● **Instructions to follow**
Could you reproduce the lines below from the one with "Image resolution: width=1000" through the one with "Switch to the"? Keep both ends and add nothing.

● **The records**

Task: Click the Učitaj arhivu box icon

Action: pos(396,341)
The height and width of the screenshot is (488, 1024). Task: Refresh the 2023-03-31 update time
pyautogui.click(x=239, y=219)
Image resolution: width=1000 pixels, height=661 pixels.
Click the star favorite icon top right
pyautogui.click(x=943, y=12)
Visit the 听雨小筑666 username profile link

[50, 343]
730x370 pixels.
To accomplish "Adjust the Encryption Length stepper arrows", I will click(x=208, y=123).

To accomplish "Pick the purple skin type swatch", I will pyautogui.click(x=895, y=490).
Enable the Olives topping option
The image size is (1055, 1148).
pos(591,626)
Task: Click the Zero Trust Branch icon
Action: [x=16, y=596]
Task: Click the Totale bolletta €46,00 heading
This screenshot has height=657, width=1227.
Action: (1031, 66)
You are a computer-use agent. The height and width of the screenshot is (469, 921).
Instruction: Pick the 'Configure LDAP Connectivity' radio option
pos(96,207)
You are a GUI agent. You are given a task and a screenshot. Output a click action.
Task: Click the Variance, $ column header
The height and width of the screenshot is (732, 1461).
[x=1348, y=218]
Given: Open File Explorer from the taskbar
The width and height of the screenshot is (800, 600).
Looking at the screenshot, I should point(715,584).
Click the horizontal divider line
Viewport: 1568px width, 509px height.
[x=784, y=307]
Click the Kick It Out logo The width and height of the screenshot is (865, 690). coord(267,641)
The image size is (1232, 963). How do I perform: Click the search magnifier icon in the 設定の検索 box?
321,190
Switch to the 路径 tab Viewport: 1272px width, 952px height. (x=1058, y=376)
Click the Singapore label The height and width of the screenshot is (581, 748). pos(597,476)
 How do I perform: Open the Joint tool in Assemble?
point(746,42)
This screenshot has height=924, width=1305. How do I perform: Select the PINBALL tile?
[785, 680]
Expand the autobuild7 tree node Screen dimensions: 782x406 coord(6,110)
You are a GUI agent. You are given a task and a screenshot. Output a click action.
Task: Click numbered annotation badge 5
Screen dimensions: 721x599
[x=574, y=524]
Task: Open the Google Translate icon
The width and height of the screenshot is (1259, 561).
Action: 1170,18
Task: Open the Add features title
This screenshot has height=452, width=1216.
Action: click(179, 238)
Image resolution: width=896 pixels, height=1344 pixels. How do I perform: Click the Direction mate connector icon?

● **Your solution**
Image resolution: width=1000 pixels, height=661 pixels.
Click the star favorite icon top right
pyautogui.click(x=943, y=12)
Visit the 听雨小筑666 username profile link

[50, 343]
730x370 pixels.
To accomplish "Adjust the Encryption Length stepper arrows", I will click(x=208, y=123).

To accomplish "Pick the purple skin type swatch", I will pyautogui.click(x=895, y=490).
Enable the Olives topping option
The image size is (1055, 1148).
pos(591,626)
Task: Click the Zero Trust Branch icon
Action: [x=16, y=596]
Task: Click the Totale bolletta €46,00 heading
This screenshot has height=657, width=1227.
Action: (1031, 66)
You are a computer-use agent. The height and width of the screenshot is (469, 921).
Instruction: Pick the 'Configure LDAP Connectivity' radio option
pos(96,207)
You are a GUI agent. You are given a task and a screenshot. Output a click action.
Task: Click the Variance, $ column header
The height and width of the screenshot is (732, 1461).
[x=1348, y=218]
Given: Open File Explorer from the taskbar
The width and height of the screenshot is (800, 600).
Looking at the screenshot, I should point(715,584).
Click the horizontal divider line
Viewport: 1568px width, 509px height.
[x=784, y=307]
Click the Kick It Out logo The width and height of the screenshot is (865, 690). coord(267,641)
The image size is (1232, 963). How do I perform: Click the search magnifier icon in the 設定の検索 box?
321,190
Switch to the 路径 tab Viewport: 1272px width, 952px height. (x=1058, y=376)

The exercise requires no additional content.